Mr Herron said the decisions to prosecute announced on Thursday “relate only to allegations of criminal conduct on Bloody Sunday itself.”
“Consideration will now be given to allegations of perjury in respect of those suspects reported by police,” he said.
UK Defence Minister Gavin Williamson said the government would offer full legal support to Soldier F – including paying his legal costs and providing welfare support.
“We are indebted to those soldiers who served with courage and distinction to bring peace to Northern Ireland,” he said. “The welfare of our former service personnel is of the utmost importance.”
A public inquiry conducted by a senior judge shortly after the deaths was branded a whitewash by victims’ families.

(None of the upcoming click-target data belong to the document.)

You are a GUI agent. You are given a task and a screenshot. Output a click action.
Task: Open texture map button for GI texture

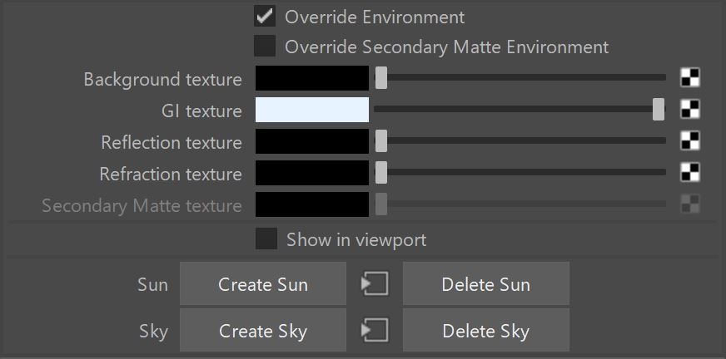point(690,110)
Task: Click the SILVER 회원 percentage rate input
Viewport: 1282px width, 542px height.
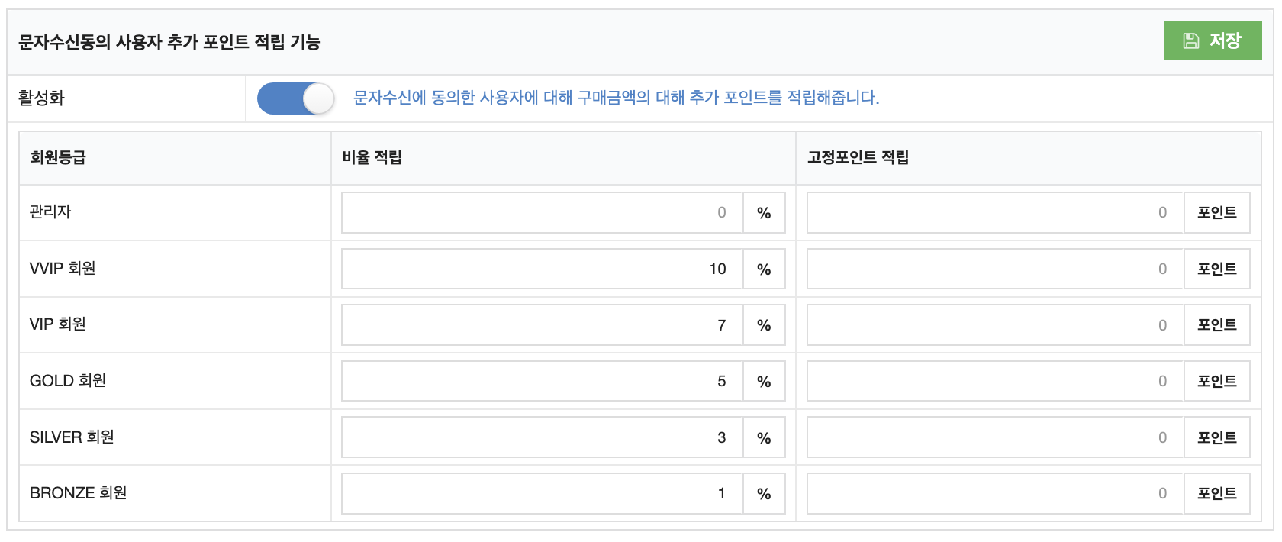Action: point(543,437)
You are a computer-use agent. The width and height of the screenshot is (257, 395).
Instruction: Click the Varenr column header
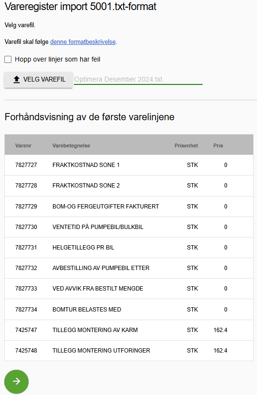point(23,146)
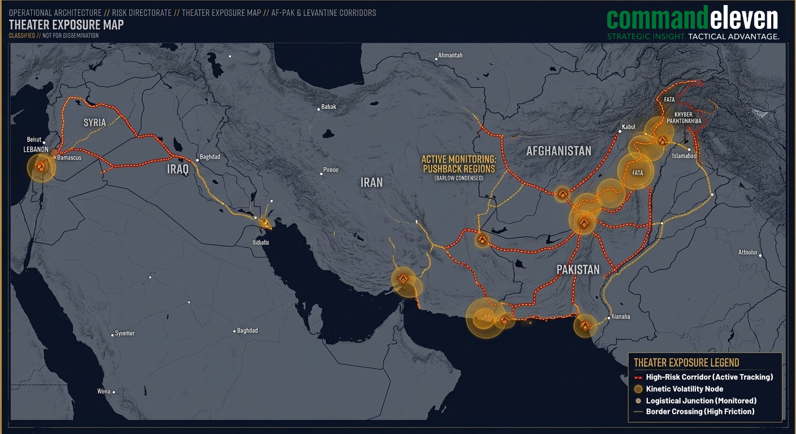Image resolution: width=796 pixels, height=434 pixels.
Task: Click the volatility node in Khyber Pakhtunkhwa
Action: 661,140
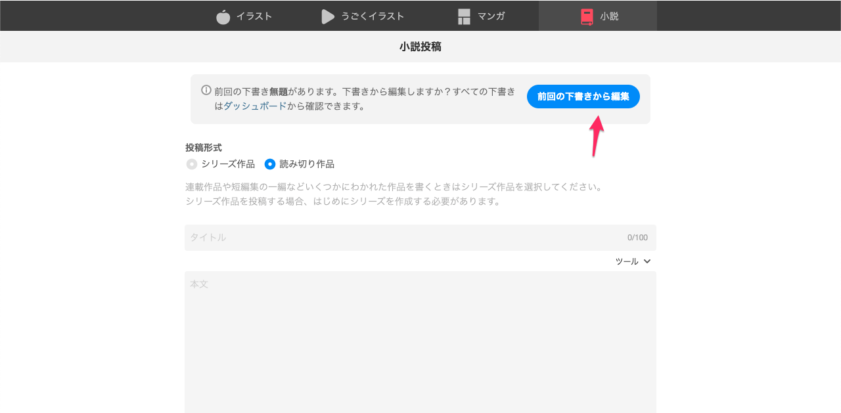Click the 0/100 character counter
This screenshot has width=841, height=413.
coord(637,238)
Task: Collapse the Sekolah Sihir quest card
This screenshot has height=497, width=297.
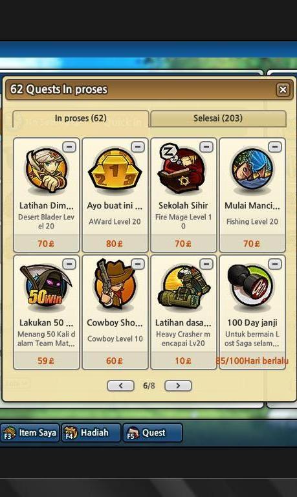Action: coord(206,147)
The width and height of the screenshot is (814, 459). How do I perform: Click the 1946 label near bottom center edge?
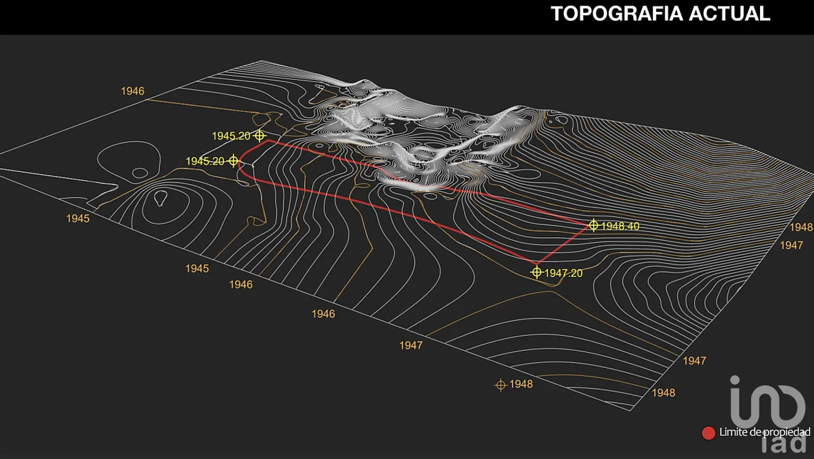pyautogui.click(x=323, y=314)
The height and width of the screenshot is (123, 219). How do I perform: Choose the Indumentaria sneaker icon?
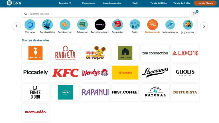click(x=170, y=25)
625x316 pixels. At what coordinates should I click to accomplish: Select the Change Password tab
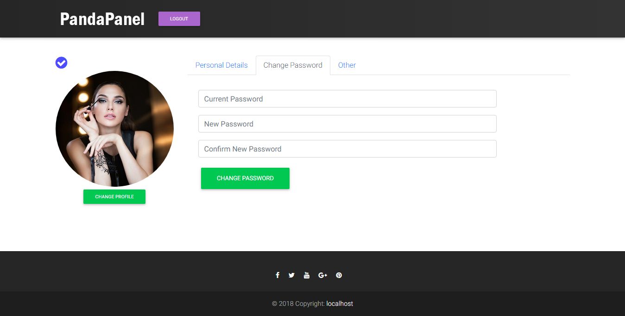coord(293,65)
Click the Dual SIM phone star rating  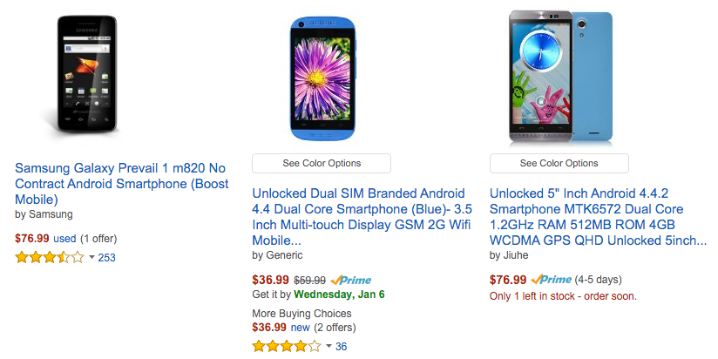287,346
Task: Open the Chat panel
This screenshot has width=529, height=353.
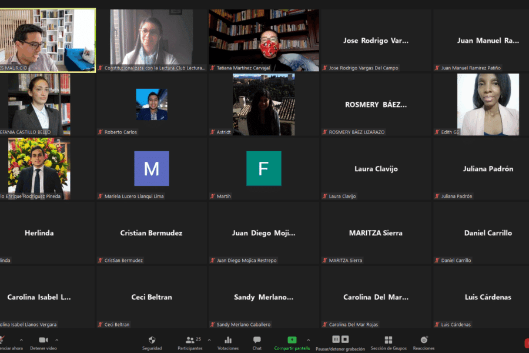Action: click(257, 340)
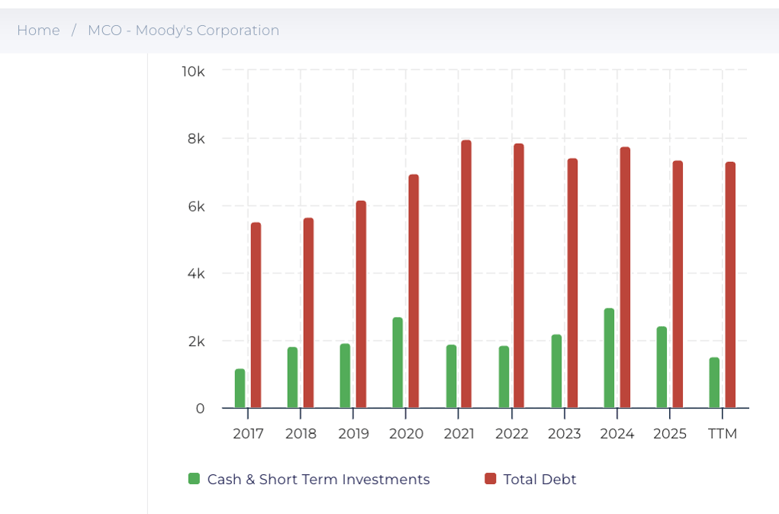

A fresh inquiry was eventually ordered by then prime minister Tony Blair in 1998.
Lord Saville’s 5,000-page report stated none of the casualties was posing a threat of causing death or serious injury and that soldiers had lost their self-control.
The prime minister at the time of the report’s publication, David Cameron, apologised for the soldiers’ conduct.
A police investigation into Bloody Sunday followed Lord Saville’s 12-year, £200m public inquiry. A file was sent to the Public Prosecution Service (PPS) in November 2016.
In total, police reported 20 suspects to the PPS – 18 of them former soldiers, one of whom died last year.
Papers before prosecutors included 668 witness statements and numerous photos, video and audio evidence.
How the Bloody Sunday unfolded
The march began shortly after 15:00 GMT and the intended destination was the city centre.
However, Army barricades blocked marchers.
The majority of demonstrators were instead directed towards Free Derry Corner in the Bogside.
After prolonged skirmishes between groups of youths and the Army, soldiers from the Parachute Regiment moved in to make arrests.
Just before 16:00 GMT, stones were thrown and soldiers responded with rubber bullets, tear gas and water cannon. Two men were shot and wounded.
At 16:07 GMT, paratroopers moved to arrest as many marchers as possible.
At 16:10 GMT, soldiers began to open fire.
According to Army evidence, 21 soldiers fired their weapons, discharging 108 live rounds between them.
What was the immediate response?
The shootings led to widespread anger in Derry and further afield.
The British Embassy in Dublin was burned to the ground by an angry crowd.
The day after Bloody Sunday the government announced there would be an inquiry led by the Lord Chief Justice, Lord Widgery.